- Oct. 3, 2014
“There’s not a Barney Fife defense to the violation of the Fourth Amendment,” the legendary advocate Pamela Karlan once told the Supreme Court. The Court disagreed, and held that a police officer had validly arrested a man even though the warrant he relied on had been revoked months before.
Heien v. North Carolina, a case to be argued Monday in front of the Supreme Court, will tell us whether Barney’s loophole is even bigger. Coincidentally, speaking of Barney, this case happened in the hometown of actor Andy Griffith: Mt. Airy, North Carolina, population 10,417.*
On April 29, 2009, Surry County Sheriff’s Deputy Matt Darisse parked by Highway 77 working “criminal interdiction,” a term which seems to mean looking for folks who don’t look right. During his shift, Maynor Javier Vasquez drove by, with the owner of the car, Nicholas Heien, asleep in the back seat.
Darisse became suspicious of Vasquez. It’s a little unclear, why, though: In court, Darisse reasoned that the driver “was gripping the steering wheel at a “10-and-two” position, looking straight ahead”—driving like a regular person, in other words. Darisse followed the car until it came to a stoplight. At that point, he noticed one brake light was out. He stopped the vehicle.
Under the Fourth Amendment, police who want to stop a car need “reasonable suspicion” that someone in it has committed a crime. Once they’ve made a valid stop, they can pull the driver and passengers out for a frisk; bring in drug-sniffing dogs; or ask “consent” to search the car without explaining that the driver has the right to refuse. If permission is refused, they can detain the driver and passengers for hours while they seek a search warrant; and if the driver has committed any offense, even failing to wear a seat belt, they can make an arrest.
That’s the scenario in Heien. Darisse asked Heien for permission to search the car; Heien agreed, and the officers found a baggie full of cocaine.
After Vazquez and Heien were arrested, however, their lawyers made a startling discovery: North Carolina apparently hasn’t fully revised its automobile code since before the days of brake lights. Under state law, a car’s only required to have “a stop lamp on the rear of the vehicle.” Yes, “a stop lamp”—not “two brake lights,” as Deputy Darisse and most of the rest of us would assume.
As interpreted by the Supreme Court, the Fourth Amendment creates an exclusionary rule, under which an unconstitutional stop is a “poisonous tree,” and anything that is discovered in a search afterwards is tainted “fruit.” It can’t be used in evidence, and, as then-Judge Benjamin Cardozo wrote, “[t]he criminal is to go free because the constable has blundered.” There are exceptions; there won’t be any exclusion when police make certain kinds of factual mistakes—a warrant that was improperly granted by a judge, for example, or clerical errors in the warrant itself—if the mistakes are reasonable and made in good faith.
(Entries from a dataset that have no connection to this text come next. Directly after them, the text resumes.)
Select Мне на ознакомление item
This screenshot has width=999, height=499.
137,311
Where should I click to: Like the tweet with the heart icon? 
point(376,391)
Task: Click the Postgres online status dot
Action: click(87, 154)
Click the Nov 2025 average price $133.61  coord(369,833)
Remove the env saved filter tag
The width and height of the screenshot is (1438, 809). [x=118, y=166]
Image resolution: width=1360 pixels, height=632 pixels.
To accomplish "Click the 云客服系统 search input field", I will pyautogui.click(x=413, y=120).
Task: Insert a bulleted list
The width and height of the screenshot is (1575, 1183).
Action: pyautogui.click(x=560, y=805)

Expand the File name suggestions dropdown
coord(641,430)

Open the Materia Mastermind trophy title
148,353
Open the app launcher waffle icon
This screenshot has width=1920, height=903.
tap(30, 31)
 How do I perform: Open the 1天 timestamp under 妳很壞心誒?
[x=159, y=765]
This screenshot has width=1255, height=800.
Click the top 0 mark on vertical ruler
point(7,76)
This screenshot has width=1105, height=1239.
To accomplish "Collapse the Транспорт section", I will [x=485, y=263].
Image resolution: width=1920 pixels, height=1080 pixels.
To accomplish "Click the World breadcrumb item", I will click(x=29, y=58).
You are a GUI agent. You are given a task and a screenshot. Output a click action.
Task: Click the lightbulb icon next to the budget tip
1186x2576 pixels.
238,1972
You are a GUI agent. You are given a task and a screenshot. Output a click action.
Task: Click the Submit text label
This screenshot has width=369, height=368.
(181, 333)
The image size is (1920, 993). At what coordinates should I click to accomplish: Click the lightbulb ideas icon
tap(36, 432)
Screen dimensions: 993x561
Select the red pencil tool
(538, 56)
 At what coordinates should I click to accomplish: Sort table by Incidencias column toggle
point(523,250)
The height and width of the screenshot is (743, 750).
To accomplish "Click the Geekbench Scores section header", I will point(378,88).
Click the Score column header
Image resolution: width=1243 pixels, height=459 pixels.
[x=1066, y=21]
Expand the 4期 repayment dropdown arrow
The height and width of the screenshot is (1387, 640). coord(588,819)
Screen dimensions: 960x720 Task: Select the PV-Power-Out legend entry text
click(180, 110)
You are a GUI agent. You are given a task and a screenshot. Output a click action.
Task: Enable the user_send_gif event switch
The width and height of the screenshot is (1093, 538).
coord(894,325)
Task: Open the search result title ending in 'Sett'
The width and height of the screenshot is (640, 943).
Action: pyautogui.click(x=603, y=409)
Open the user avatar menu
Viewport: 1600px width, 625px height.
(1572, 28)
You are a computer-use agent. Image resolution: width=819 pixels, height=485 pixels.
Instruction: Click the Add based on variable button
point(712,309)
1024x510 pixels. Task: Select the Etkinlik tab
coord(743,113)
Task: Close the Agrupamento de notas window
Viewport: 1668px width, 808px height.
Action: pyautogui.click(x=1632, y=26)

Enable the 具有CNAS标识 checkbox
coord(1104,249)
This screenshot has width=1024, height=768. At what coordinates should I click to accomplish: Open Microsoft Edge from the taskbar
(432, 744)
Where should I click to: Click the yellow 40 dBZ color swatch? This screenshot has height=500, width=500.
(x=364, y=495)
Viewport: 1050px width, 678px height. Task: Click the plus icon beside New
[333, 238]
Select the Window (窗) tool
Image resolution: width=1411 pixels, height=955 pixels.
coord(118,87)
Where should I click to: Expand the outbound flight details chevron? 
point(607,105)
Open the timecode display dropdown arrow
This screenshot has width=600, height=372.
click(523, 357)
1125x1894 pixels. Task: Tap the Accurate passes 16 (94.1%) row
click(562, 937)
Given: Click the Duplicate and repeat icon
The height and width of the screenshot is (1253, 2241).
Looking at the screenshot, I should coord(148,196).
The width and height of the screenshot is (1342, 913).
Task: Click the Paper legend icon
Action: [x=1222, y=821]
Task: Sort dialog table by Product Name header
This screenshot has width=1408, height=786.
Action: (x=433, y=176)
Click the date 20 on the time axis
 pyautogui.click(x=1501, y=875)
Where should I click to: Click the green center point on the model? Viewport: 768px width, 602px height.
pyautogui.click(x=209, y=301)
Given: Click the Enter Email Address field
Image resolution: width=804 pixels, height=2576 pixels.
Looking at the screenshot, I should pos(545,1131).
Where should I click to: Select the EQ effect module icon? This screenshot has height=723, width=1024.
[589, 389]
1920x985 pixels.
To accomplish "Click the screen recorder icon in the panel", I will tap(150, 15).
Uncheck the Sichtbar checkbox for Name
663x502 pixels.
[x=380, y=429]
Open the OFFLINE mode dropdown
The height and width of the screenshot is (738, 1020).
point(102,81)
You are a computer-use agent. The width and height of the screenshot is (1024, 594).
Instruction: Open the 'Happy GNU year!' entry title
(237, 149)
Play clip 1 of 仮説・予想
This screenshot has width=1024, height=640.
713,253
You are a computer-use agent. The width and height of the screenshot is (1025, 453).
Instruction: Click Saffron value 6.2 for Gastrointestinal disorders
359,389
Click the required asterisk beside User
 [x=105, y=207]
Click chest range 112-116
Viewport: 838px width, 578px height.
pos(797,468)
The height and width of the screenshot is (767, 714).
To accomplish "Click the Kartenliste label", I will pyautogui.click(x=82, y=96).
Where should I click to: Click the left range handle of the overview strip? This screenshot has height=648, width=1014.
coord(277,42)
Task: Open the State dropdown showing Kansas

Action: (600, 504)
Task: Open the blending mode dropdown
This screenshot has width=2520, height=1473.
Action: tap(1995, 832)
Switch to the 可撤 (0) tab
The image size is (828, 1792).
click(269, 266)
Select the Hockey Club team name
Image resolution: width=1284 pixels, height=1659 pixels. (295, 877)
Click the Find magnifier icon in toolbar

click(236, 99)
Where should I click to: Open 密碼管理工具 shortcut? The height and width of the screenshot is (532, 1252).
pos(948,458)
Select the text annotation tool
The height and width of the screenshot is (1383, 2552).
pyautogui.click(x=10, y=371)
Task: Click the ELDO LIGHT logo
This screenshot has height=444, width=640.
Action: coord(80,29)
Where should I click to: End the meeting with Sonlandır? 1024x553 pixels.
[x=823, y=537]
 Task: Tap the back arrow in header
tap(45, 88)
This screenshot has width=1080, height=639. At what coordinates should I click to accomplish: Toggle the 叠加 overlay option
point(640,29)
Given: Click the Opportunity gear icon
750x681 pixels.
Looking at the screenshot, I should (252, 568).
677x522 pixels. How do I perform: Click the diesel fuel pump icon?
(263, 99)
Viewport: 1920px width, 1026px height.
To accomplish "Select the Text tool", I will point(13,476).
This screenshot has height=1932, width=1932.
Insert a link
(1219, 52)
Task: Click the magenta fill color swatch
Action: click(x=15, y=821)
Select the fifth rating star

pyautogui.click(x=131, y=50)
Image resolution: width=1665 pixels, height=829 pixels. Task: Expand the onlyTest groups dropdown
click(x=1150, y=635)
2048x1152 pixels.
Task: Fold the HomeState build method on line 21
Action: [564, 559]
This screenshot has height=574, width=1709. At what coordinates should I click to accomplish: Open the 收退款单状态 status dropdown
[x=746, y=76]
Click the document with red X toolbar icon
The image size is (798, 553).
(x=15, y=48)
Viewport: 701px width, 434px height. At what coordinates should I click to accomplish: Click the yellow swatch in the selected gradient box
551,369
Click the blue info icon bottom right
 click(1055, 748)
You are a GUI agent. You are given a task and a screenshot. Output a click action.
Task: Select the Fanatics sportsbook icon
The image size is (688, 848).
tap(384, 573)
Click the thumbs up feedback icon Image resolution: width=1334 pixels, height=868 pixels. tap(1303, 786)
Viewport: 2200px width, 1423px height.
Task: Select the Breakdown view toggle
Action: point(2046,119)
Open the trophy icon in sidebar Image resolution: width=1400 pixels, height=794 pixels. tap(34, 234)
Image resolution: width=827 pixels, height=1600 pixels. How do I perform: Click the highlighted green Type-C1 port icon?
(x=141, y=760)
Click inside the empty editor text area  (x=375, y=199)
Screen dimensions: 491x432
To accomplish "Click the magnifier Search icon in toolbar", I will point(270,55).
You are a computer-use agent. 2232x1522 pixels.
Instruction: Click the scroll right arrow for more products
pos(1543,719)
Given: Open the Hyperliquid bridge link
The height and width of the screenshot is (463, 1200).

Heien asks about the next step: What if the police officer has a “reasonable suspicion” that the driver has done something that turns out not to be against the law? The North Carolina Supreme Court refused to suppress the cocaine, reasoning that the Fourth Amendment exclusionary rule wouldn’t apply. “An officer may make a mistake, including a mistake of law, yet still act reasonably under the circumstances,” the justices held.
But there’s a slight contradiction here. Ignorance of the law is no defense—even if someone makes a “reasonable” mistake. As recently as 1971, the Supreme Court repeated that “[t]he principle that ignorance of the law is no defense applies whether the law be a statute or a duly promulgated and published regulation.” Dozens of lower-court cases since then have reiterated this warning.
Federal and state statutes run to millions of words—they are so complicated that civil-liberties lawyer Harvey Silverglate once wrote that the average American commits three federal felonies a day. If regular people, who lack legal training, are expected to know and follow complicated these laws, is it too much to expect that sheriff’s deputies know the motor-vehicle code they are paid to enforce? Lower courts are split on the issue, but most have held that if an officer makes a mistake about the law, that mistake cannot be used as justification for a stop.
...
Following this summer’s police shooting in Ferguson, Missouri, there’s a heightened awareness in America that many cops’ gut feelings about whom they should stop are a lot less objective than they often claim after the fact. This case, which shows that driving with your hands at “10 and two” is somehow enough to get a cop on a driver’s tail, will test just how much protection the Fourth Amendment offers to citizens who are guilty or innocent—or just trying to get somewhere.